La présence persistante de moustiques n’est plus seulement une nuisance saisonnière, mais un signe d’un problème environnemental plus profond. Dans ce contexte, la déforestation émerge comme un facteur décisif qui altère les équilibres écologiques et rapproche les risques sanitaires des populations humaines.
Le long de la côte du Brésil, du Paraguay et de l’Argentine s’étend la forêt atlantique, l’un des écosystèmes les plus diversifiés de la planète. Des milliers d’espèces végétales et animales y cohabitent, dont beaucoup sont exclusives à la région.
Cependant, cette richesse naturelle coexiste actuellement avec une réduction drastique de sa superficie, ce qui compromet sa capacité à réguler des processus écologiques essentiels.

Perte de la forêt atlantique : d’un paysage continu à des fragments isolés
À l’origine, la forêt atlantique couvrait une étendue équivalente à presque six fois l’état mexicain de Chihuahua. Cependant, elle ne conserve aujourd’hui qu’une portion similaire à la taille de ce territoire, ce qui témoigne d’une perte accélérée.
Ce recul est associé à l’avancée du tourisme de masse, à l’abattage à des fins agricoles, forestières et papetières, ainsi qu’à la croissance soutenue des zones urbaines. En conséquence, de nombreuses espèces ont disparu ou ont vu leur habitat réduit.
À mesure que la forêt se fragmente, les animaux sauvages diminuent et les insectes perdent leurs sources naturelles de nourriture, générant de nouvelles dynamiques écologiques.
Moustiques adaptés à un nouveau scénario
Dans ce scénario altéré, les moustiques trouvent de moins en moins de faune sauvage pour se nourrir. Par conséquent, ils s’adaptent rapidement et se tournent vers les zones peuplées à la recherche de sang humain.

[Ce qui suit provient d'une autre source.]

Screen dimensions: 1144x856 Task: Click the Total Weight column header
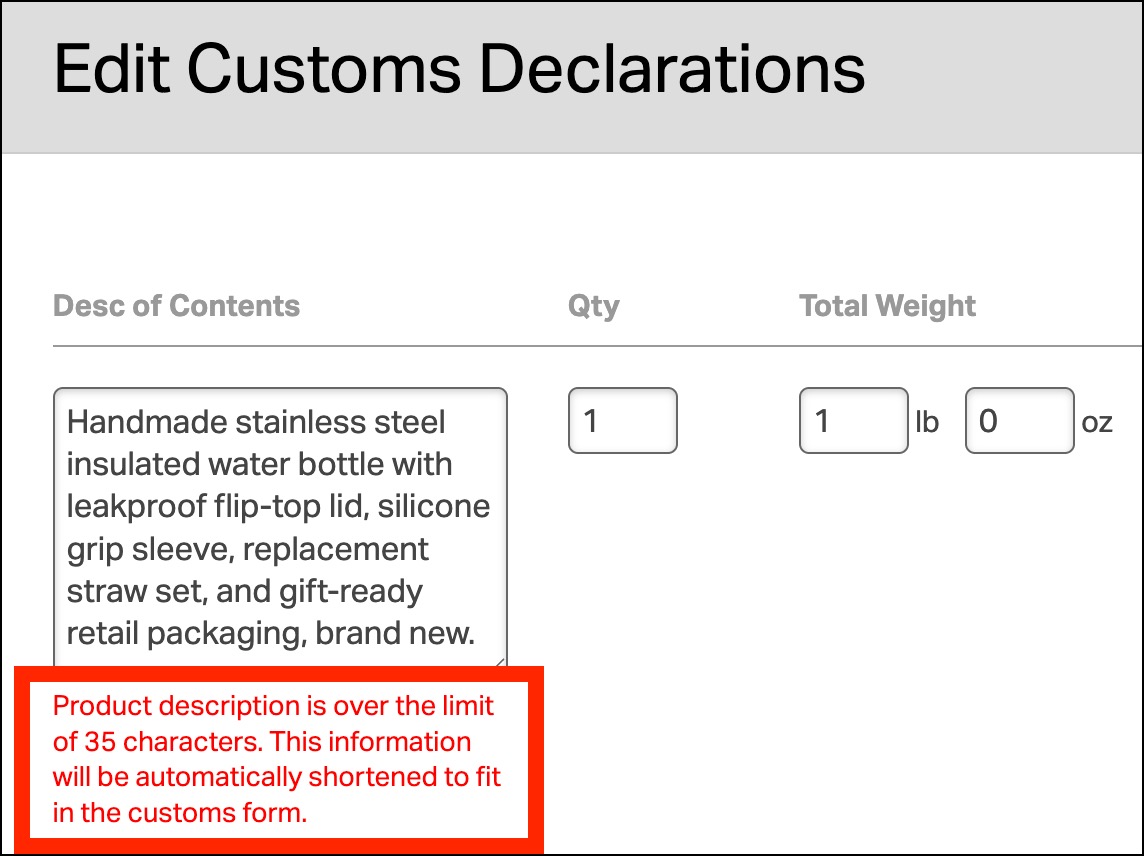click(x=887, y=306)
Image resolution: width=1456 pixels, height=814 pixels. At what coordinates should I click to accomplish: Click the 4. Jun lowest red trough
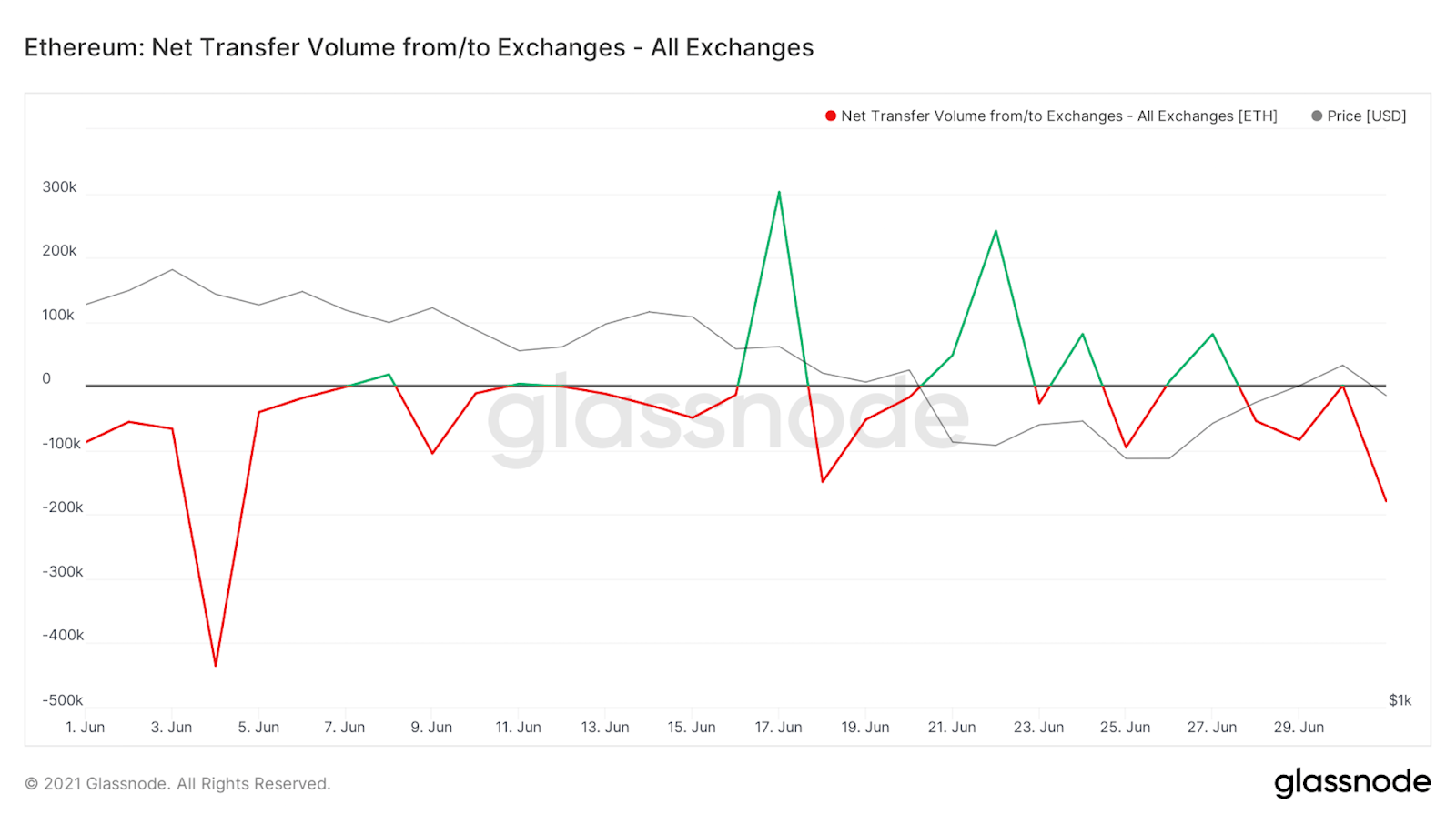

Des études menées dans la région montrent qu’une proportion majoritaire de ces insectes se nourrit déjà de personnes, ce qui augmente le risque de transmission de maladies infectieuses.
Ainsi, la dégradation environnementale n’affecte pas seulement la biodiversité, mais modifie également les schémas épidémiologiques dans de vastes zones d’Amérique du Sud.

Maladies associées et risque sanitaire croissant
Le moustique est vecteur de maladies telles que la dengue, le zika et le chikungunya, toutes ayant un fort impact sur la santé publique. Ces infections peuvent provoquer une forte fièvre, des douleurs articulaires persistantes, des complications neurologiques et, dans certains cas, des conséquences graves.
Entre 2022 et 2024, l’Amérique a enregistré une augmentation soutenue des cas, dépassant les 13 millions de personnes touchées. Cette croissance coïncide avec l’expansion des zones déboisées et l’augmentation des températures.
De plus, le réchauffement climatique élargit les zones propices à la reproduction du moustique, étendant le risque à des régions auparavant moins exposées.
Un défi environnemental et social partagé
La combinaison de perte de biodiversité, de déforestation et de changement climatique crée un scénario propice à de futures crises sanitaires. Face à cela, la prévention dépend autant de politiques environnementales que de stratégies de santé publique.
Protéger la forêt atlantique et d’autres écosystèmes ne signifie pas seulement conserver des espèces, mais aussi réduire la probabilité de nouvelles épidémies. En définitive, prendre soin de l’environnement est une manière directe de prendre soin de la santé collective.
Sans actions intégrales et soutenues, le bourdonnement nocturne du moustique restera un rappel d’une dette environnementale encore en suspens.